Tocilizumab (anti-IL-6 therapy) is the cornerstone of CRS management, dosed at 8 mg/kg IV over 1 hour, repeatable every 8 hours if no improvement, with a maximum of 3 doses 2.
Neurotoxicity (ICANS)
Neurotoxicity occurs in 15-65% of patients, typically 1-2 weeks post-infusion, with late onset possible up to a month later 3, 5, 4. Manifestations include encephalopathy, delirium, aphasia, lethargy, headache, tremor, myoclonus, seizures, and potentially fatal cerebral edema 5.
Monitoring Protocol
Patients require close monitoring with hospitalization typically recommended for adults during the acute phase (first 4 weeks) after CAR-T therapy 1, 3, 5. Monitoring includes 3:
- Laboratory assessments: Complete blood count, comprehensive metabolic panel, C-reactive protein, and ferritin levels
- Vital signs: At least every 8 hours during the acute phase
- Neurological evaluations: At least twice daily
Patients should refrain from driving or hazardous activities for at least 8 weeks following infusion 1, 3.
Factors Affecting Outcomes
Disease Burden
High disease burden before CAR-T therapy is associated with inferior event-free survival and greater toxicity 1. Specifically, >5% blasts in bone marrow at baseline confers significantly worse progression-free survival, and CD19-modulated or -negative relapse is more common with high disease burden 1.
The best outcomes are observed in patients with minimal residual disease (MRD) before CAR-T therapy 1.
CAR-T Persistence
CAR-T persistence, evidenced by ongoing engraftment and B-cell aplasia, appears important for prolonged event-free survival in B-ALL 1. Design features that may enhance persistence include 4-1BB (rather than CD28) costimulatory domains, infusion of products enriched for central memory and stem cell memory T-cell populations, shorter ex vivo manufacturing, and low-affinity CD19 binders 1.
Antigen Escape
CD19 escape is associated with high, early CAR-T expansion, typically occurs within the first 6 months after infusion, and is more common in patients with high disease burden 1. Strategies to prevent CD19 escape include dual-targeting (CD19 and CD22) CAR-T products, though this has not definitively shown superiority over single antigen-targeted approaches 1.
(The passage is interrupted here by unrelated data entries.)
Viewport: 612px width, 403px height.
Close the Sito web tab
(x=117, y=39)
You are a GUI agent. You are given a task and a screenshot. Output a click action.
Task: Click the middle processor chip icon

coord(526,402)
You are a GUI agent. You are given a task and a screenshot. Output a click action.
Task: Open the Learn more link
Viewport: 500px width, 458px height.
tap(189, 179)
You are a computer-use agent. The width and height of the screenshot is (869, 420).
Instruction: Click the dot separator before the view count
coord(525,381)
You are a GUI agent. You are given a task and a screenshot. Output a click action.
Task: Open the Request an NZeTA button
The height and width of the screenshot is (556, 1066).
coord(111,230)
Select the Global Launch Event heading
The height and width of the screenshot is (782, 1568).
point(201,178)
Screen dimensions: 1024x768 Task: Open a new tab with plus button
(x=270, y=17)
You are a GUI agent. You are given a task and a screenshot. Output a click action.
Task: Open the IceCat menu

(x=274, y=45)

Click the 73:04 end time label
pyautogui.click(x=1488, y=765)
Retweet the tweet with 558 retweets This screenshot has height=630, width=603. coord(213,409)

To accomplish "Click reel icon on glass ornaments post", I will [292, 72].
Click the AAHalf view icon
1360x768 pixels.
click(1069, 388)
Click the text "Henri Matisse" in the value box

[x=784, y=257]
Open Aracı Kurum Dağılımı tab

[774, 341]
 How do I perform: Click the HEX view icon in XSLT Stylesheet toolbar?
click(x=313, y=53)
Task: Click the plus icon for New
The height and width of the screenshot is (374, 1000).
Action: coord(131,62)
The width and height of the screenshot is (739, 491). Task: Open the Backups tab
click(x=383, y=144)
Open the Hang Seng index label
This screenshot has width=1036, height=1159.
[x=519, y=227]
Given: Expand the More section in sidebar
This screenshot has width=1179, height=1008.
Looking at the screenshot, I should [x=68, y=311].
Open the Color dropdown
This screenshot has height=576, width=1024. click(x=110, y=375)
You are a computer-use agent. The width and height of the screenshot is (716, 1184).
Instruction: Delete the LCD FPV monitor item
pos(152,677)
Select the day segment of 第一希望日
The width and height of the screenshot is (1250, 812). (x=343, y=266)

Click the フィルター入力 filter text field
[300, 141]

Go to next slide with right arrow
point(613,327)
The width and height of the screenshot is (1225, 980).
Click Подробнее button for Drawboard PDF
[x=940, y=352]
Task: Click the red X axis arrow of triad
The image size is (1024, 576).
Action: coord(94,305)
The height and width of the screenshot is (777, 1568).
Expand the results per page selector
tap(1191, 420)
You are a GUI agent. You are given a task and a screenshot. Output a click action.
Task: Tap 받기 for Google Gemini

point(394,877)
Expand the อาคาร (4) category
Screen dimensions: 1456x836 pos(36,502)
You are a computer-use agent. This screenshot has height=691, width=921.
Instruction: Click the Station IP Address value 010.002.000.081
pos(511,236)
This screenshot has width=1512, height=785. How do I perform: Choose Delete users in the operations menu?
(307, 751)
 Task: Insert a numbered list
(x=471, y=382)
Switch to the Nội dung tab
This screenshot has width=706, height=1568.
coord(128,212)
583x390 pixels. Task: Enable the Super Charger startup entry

Accreditation Requirements
To be a CAR-T delivery site, accreditation with Foundation for the Accreditation of Cellular Therapy (FACT)-JACIE is recommended 1. Pharmaceutical providers and health service commissioners may have additional requirements 1.
Current Limitations
The manufacturing process remains complex and logistically challenging, with significant barriers including 2, 3:
- Manufacturing limitations and extended production timelines
- Toxicity concerns requiring specialized management
- Substantial financial burden limiting widespread accessibility
- No FDA-approved CAR-T therapies for solid tumors 4
Future Directions
Allogeneic "off-the-shelf" CAR-T products are under development to reduce manufacturing time and costs, potentially addressing current logistical barriers 2, 3, 5. CRISPR-Cas9 enhancement of CAR-T cells is being explored to create next-generation products by knocking out endogenous TCR genes, eliminating T-cell inhibitory receptors, and decreasing histocompatibility antigen expression 5.